# Prime to seal old cellulose



## Rammy (Sep 3, 2014)

I have to paint my bike panels I have flatted the original paint, filled and ready for prime, bike is from late 80’s so I presume it’s cellulose, what primer won’t react with original, I was told a 2k without thinners. 
Any recommendations ?


----------



## braders (Jan 7, 2010)

Rammy said:


> I have to paint my bike panels I have flatted the original paint, filled and ready for prime, bike is from late 80's so I presume it's cellulose, what primer won't react with original, I was told a 2k without thinners.
> Any recommendations ?


Have you consider something like this:

http://www.autopaintsbrighton.com/u...or-primer-1-litre-quick-drying-upol-131-p.asp

Always been a good product to stop reactions however there may be better products on the market now.

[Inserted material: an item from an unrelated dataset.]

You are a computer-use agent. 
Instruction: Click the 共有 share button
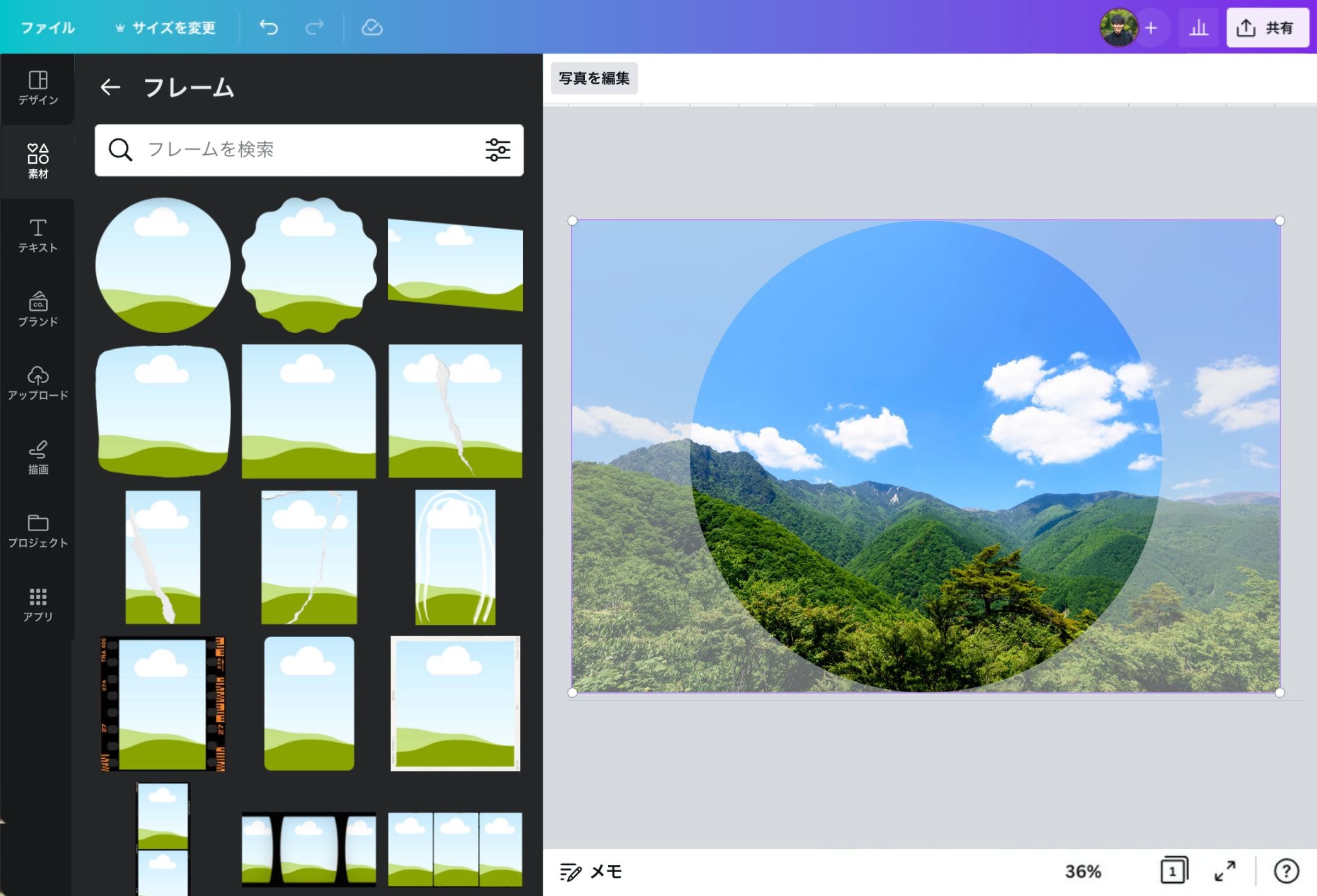click(1267, 28)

I was using this 10 years ago.

Hope this helps :thumb:


----------



## Sh1ner (May 19, 2012)

Late 80s it might be be two pack.
I have never found a completely reliable product for stopping reactions, over cellulose, despite the claims.
If you have filled over paint you might find it shrinks back around the edges once painted and will show up as patches where the filler is.
.


----------



## JCoxy (Dec 21, 2011)

Can't you sand it all off? I would do that and any remains dust on your first primer coat to avoid a reaction and don't go too heavy on the following coats


----------